Every man moved forward. General Feraud, deeply touched by this demonstration, called with visible emotion upon the one-eyed veteran cuirassier and the officer of the Chasseurs a Cheval who had left the tip of his nose in Russia. He excused his choice to the others.

“A cavalry affair this—you know.”

He was answered with a varied chorus of “Parfaitement, mon General . . . . C’est juste. . . . Parbleu, c’est connu. . . .” Everybody was satisfied. The three left the cafe together, followed by cries of “Bonne chance.”

Outside they linked arms, the general in the middle. The three rusty cocked hats worn en bataille with a sinister forward slant barred the narrow street nearly right across. The overheated little town of grey stones and red tiles was drowsing away its provincial afternoon under a blue sky. The loud blows of a cooper hooping a cask reverberated regularly between the houses. The general dragged his left foot a little in the shade of the walls.

“This damned winter of 1813 has got into my bones for good. Never mind. We must take pistols, that’s all. A little lumbago. We must have pistols. He’s game for my bag. My eyes are as keen as ever. You should have seen me in Russia picking off the dodging Cossacks with a beastly old infantry musket. I have a natural gift for firearms.”

In this strain General Feraud ran on, holding up his head, with owlish eyes and rapacious beak. A mere fighter all his life, a cavalry man, a sabreur, he conceived war with the utmost simplicity, as, in the main, a massed lot of personal contests, a sort of gregarious duelling. And here he had in hand a war of his own. He revived. The shadow of peace passed away from him like the shadow of death. It was the marvellous resurrection of the named Feraud, Gabriel Florian, engage volontaire of 1793, General of 1814, buried without ceremony by means of a service order signed by the War Minister of the Second Restoration.


No man succeeds in everything he undertakes. In that sense we are all failures. The great point is not to fail in ordering and sustaining the effort of our life. In this matter vanity is what leads us astray.
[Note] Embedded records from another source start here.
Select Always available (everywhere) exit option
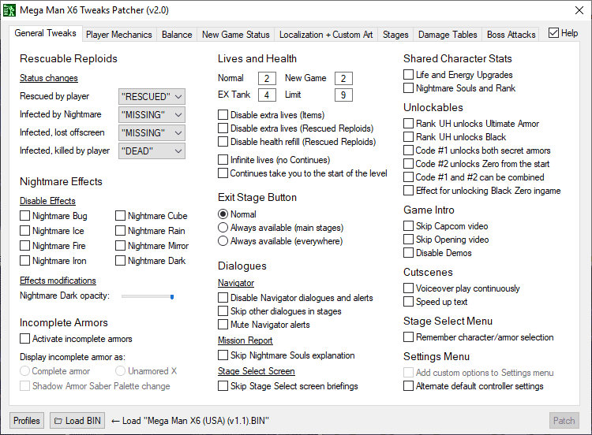 (223, 241)
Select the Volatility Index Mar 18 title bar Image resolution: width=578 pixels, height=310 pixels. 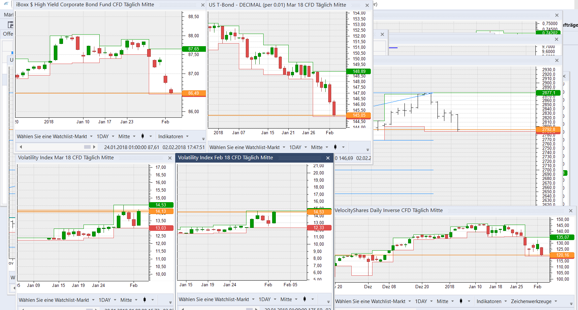[66, 158]
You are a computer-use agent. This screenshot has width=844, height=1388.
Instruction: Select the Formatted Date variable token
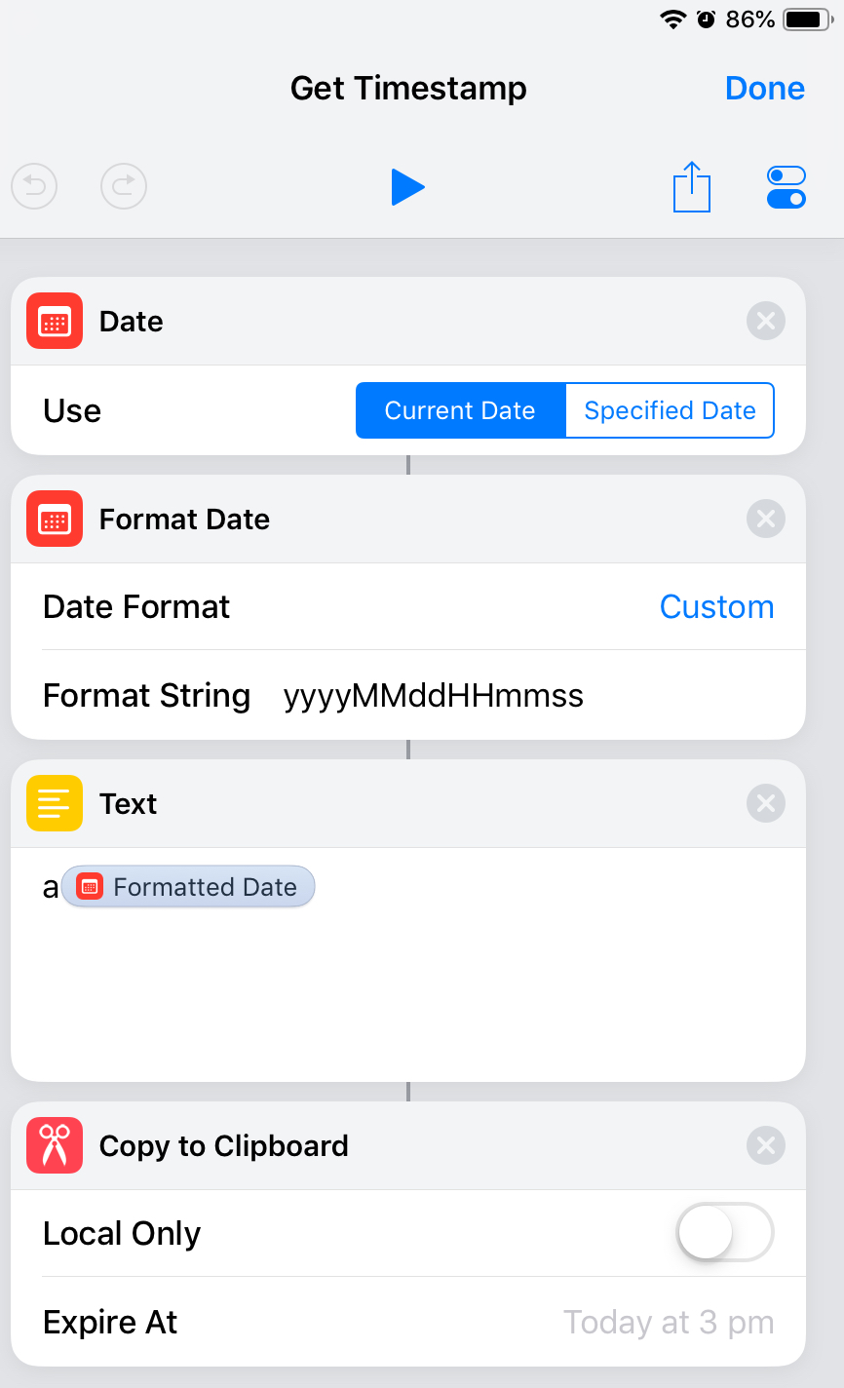[x=188, y=887]

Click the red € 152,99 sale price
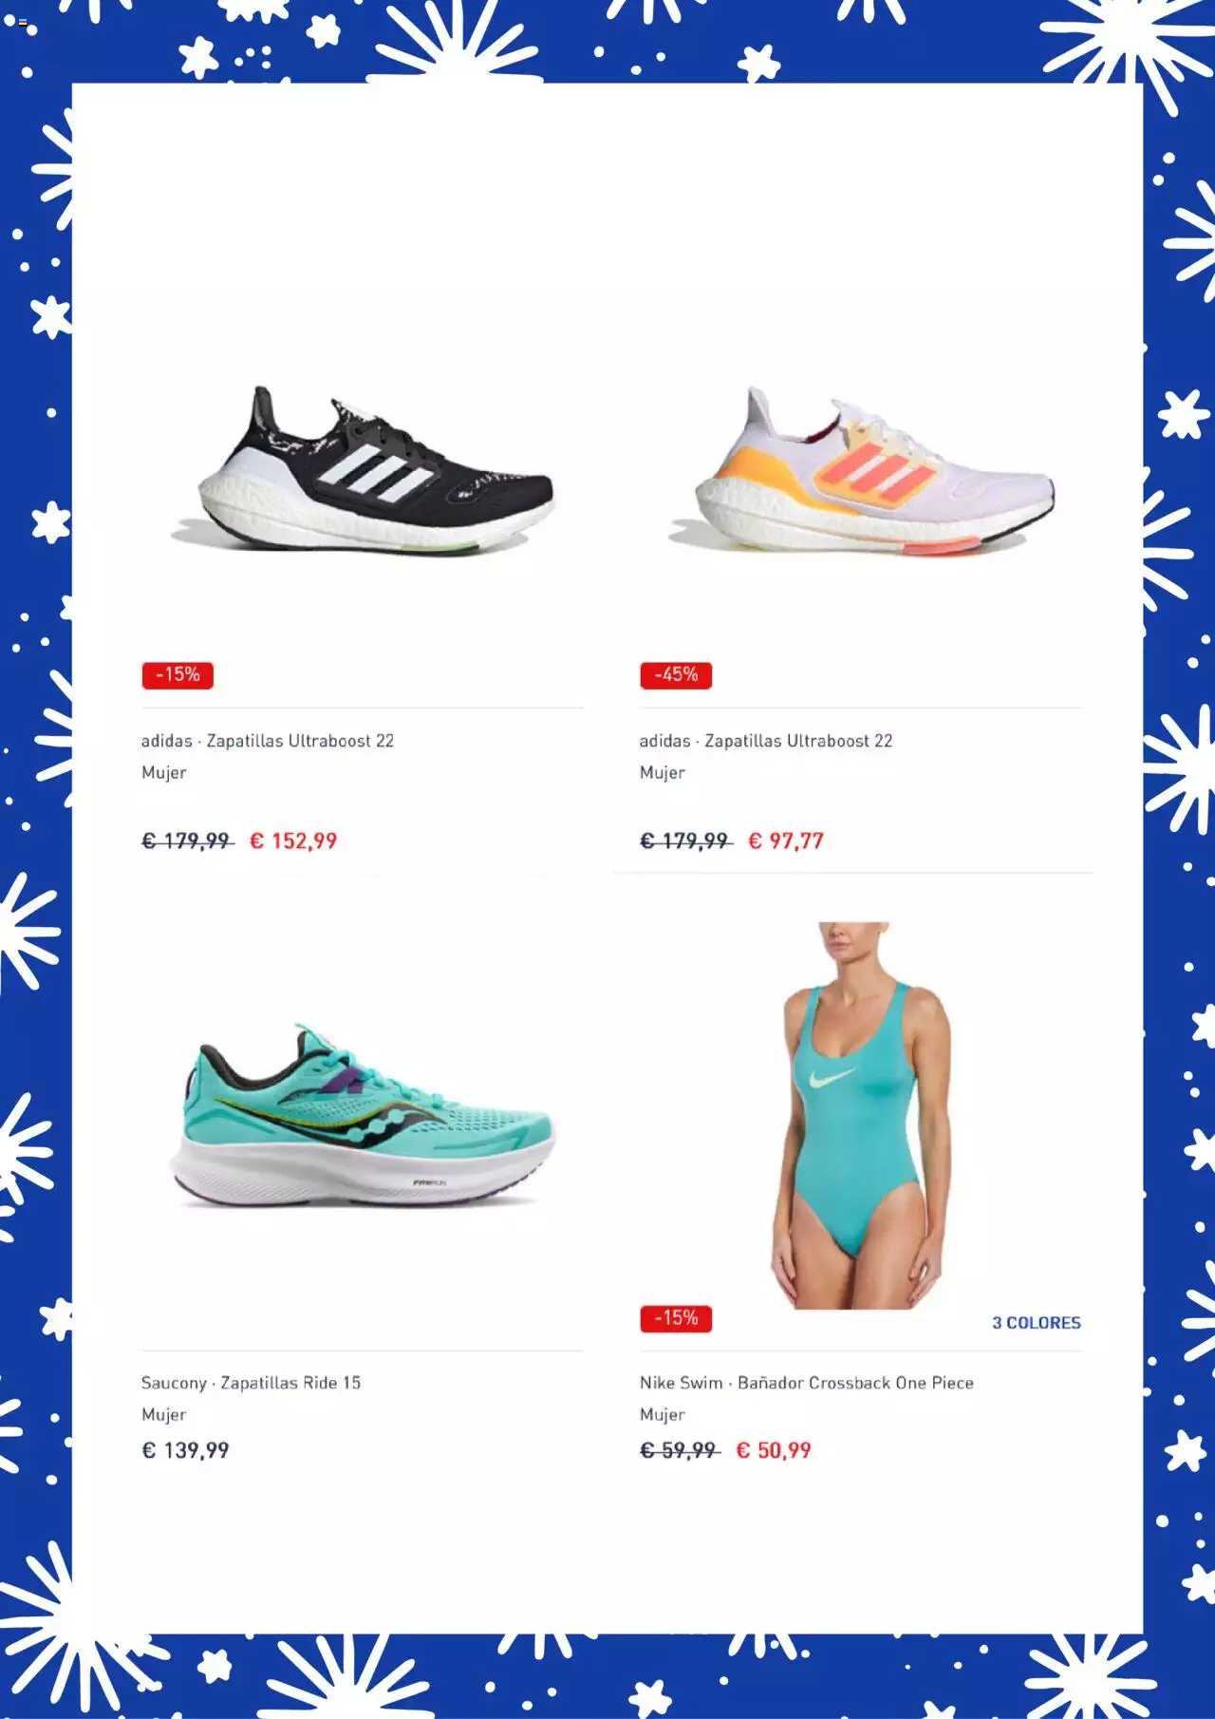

It hurries us into situations from which we must come out damaged; whereas pride is our safeguard, by the reserve it imposes on the choice of our endeavour as much as by the virtue of its sustaining power.

General D’Hubert was proud and reserved. He had not been damaged by his casual love affairs, successful or otherwise. In his war-scarred body his heart at forty remained unscratched. Entering with reserve into his sister’s matrimonial plans, he had felt himself falling irremediably in love as one falls off a roof. He was too proud to be frightened. Indeed, the sensation was too delightful to be alarming.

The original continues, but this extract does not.